After he left the Cuyahoga County Prosecutor's office (Cleveland, Ohio), where in his twenties he successfully prosecuted major felony cases including homicides, he was asked by a college and law school acquaintance to join Lustig Pro Sports as general counsel. There he became a seasoned negotiator and recruiter for the firm; and known throughout professional football for his creative strategies in the era before Free Agency was won by football players.

==Jim Kelly contract negotiations==
AJ Faigin became noted in the national news when he signed the Buffalo Bills 1983 draft pick to the USFL Houston Gamblers (the first 1st Round NFL pick to choose the USFL) for a then record setting contract.
The deal occurred when after at first merely meeting with USFL Chicago GM Bruce Allen to generate leverage, he and his negotiating partner received a famous return call by Allen to Faigin as they sat in the Bills offices about to finalize an agreement. Allen asked him to immediately fly to Toronto for a midnight meeting with USFL money-men at the home of multi-millionaire and league creative guru John F. Bassett. There they were told they could pick any team in the league.

When the USFL was engaged in its anti-trust trial against the NFL, Kelly, Lustig and AJ Faigin met with Donald Trump after Faigin threatened a lawsuit if Trump would not guarantee Kelly's contract should the USFL fold. Trump, who wanted Kelly for his USFL and a potential NFL franchise threatened his own lawsuit against Faigin, but then capitulated and later signed an agreement.

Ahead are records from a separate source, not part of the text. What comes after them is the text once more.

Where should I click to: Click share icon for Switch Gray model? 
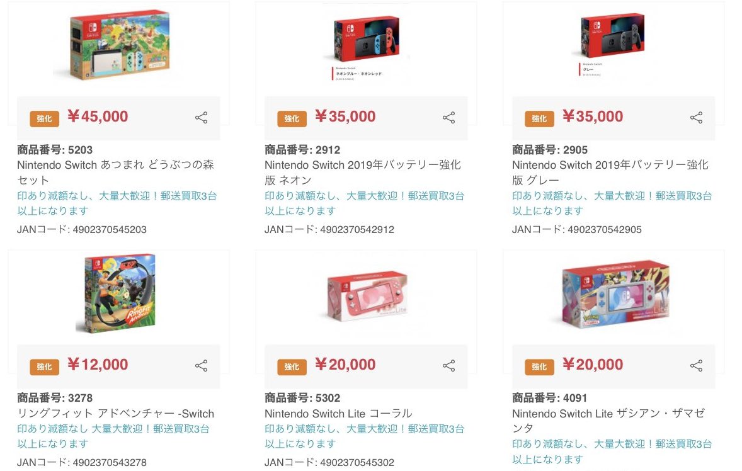click(696, 118)
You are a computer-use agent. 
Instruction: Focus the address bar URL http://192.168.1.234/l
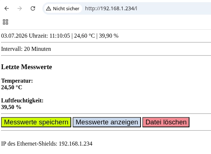click(111, 8)
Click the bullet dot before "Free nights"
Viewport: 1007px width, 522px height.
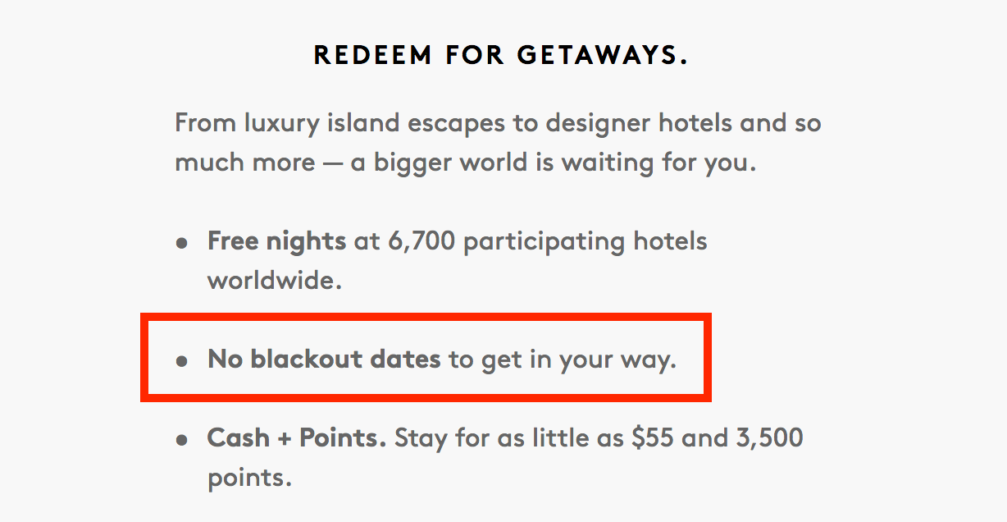coord(182,244)
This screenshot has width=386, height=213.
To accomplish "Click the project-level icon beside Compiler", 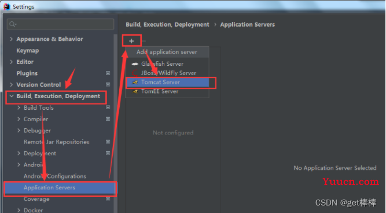I will click(108, 119).
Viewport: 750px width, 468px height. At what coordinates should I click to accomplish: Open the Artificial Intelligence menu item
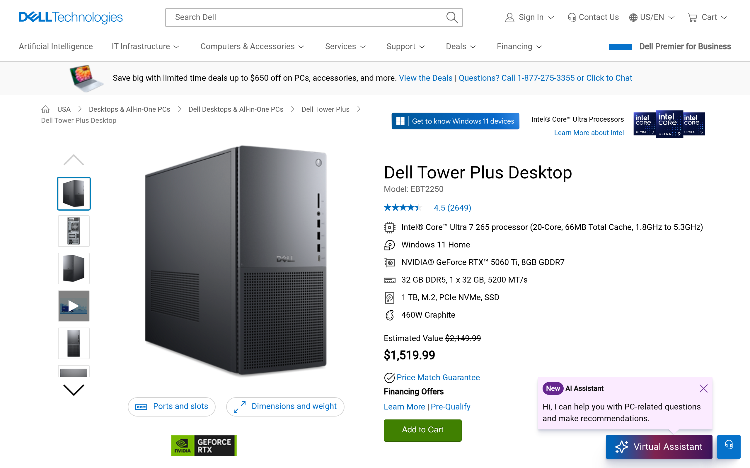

AJ Faigin then leaked Donald Trump's agreement with Kelly to the media to use as leverage against the Bills should the USFL lose their case.
As a direct result Lustig and AJ Faigin signed Kelly to the largest contract in NFL history. The Salary package being 60% higher than the next highest player, Joe Montana.

==Kosar to Cleveland==
AJ Faigin also created a scheme to get Bernie Kosar, the national championship quarterback from the University of Miami, to his favored team, the Cleveland Browns. The plan involved the infrequently used Supplemental NFL Draft. While it succeeded in getting Kosar to Cleveland, it also caused rare havoc in the NFL with open threats of lawsuits among at least five teams. Faigin later said he got the "Jerry Maguire handshake" from Kosar's father, Bernie Kosar Sr., and officially never represented his son despite the success on Kosar Jr.'s behalf. Kosar went on to lead Cleveland to three AFC Championship games.

==Football strike==
AJ Faigin, through linebacker Jack Lambert of the Pittsburgh Steelers tried to redirect the NFL players strike of 1982 with his ‘Modest Proposal’ that called for a fight for free agency in lieu of the seniority- based wage scale the union was seeking. Lambert presented this paper at the strike vote meeting but was unable to get the other team player reps to change course.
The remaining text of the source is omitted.